オーストラリア連邦科学産業研究機構(CSIRO)は9月11日、ChatGPT等の人工知能(AI)モデルの利用拡大に伴い生じている「忘れられる権利(right to be forgotten: RTBF)」に関連し、懸念を受けた新たな技術の開発の現状を公表した。

(出典:CSIRO)

RTBFは、欧州連合(EU)をはじめとする一部の国々で、オンラインのプライバシー権における重要な要素とみなされている。

しかし、ChatGPT等の大規模言語モデル(LLM)にRTBFを適用することは、検索エンジンの場合と比較しても非常に難しいと、マシン・アンラーニング(machine unlearning: AIに学習データを忘れさせる技術)に関する論文を共著者として発表したCSIROのチエリ・ラコトアリベロ(Thierry Rakotoarivelo)氏は語る。
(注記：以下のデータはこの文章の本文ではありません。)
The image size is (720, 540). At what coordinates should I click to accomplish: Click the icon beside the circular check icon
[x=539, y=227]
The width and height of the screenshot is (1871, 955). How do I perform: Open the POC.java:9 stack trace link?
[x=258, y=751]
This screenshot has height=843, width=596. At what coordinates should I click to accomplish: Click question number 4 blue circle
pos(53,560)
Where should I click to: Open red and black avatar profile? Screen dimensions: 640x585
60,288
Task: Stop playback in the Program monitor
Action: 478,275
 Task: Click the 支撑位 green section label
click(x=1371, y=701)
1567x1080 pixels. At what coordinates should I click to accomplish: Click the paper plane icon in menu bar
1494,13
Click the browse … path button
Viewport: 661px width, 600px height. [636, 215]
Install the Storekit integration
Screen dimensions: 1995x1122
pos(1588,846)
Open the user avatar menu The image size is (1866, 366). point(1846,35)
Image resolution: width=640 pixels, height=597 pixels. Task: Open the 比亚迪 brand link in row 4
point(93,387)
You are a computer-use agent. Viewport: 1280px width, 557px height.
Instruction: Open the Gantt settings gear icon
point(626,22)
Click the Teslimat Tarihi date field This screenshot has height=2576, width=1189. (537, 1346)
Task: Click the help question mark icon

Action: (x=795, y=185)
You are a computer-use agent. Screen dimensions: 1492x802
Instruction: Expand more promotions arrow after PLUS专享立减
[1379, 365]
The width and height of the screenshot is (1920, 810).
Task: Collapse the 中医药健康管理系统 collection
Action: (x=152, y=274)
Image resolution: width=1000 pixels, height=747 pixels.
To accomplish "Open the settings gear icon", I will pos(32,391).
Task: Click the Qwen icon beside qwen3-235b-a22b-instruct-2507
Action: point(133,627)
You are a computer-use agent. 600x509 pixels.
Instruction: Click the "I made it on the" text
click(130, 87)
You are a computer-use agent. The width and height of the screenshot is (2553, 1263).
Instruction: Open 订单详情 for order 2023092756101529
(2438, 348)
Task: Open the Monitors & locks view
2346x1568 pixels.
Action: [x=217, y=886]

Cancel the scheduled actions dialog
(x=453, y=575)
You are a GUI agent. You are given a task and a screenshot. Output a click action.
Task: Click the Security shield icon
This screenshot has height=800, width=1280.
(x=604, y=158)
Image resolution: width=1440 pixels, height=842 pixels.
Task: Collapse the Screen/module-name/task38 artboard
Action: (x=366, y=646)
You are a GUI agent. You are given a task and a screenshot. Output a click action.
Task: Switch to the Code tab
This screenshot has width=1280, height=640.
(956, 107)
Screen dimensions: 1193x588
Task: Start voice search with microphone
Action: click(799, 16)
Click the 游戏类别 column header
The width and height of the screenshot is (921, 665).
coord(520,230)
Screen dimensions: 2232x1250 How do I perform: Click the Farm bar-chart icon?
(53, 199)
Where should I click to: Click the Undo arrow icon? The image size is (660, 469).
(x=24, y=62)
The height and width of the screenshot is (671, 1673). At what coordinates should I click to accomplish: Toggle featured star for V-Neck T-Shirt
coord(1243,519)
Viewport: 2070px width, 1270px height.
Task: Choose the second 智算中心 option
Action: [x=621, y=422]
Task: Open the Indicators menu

そのうえで「LLMには特定の個人データや文書を保存する能力はないため、特定の情報だけを取り出したり忘れたりすることはできない」と説明する。

現在、さまざまなマシン・アンラーニング手法が研究されているが、この技術は非常に複雑であり、いずれの手法にも課題がある。CSIROのサイバーセキュリティ研究者デービッド・チャン(David Zhang)氏らは、まずモデルに応急処置的な修正を施し、その間に修正方法の開発や修正されたデータセットを用いた新たなモデルの訓練を行う手法を提案している。

CSIROは、説明可能なAIや責任あるAI等のAIに関する倫理原則を新技術の開発に導入することは、データプライバシーに関するこうした問題の調査や回避に役立つ可能性があると指摘した。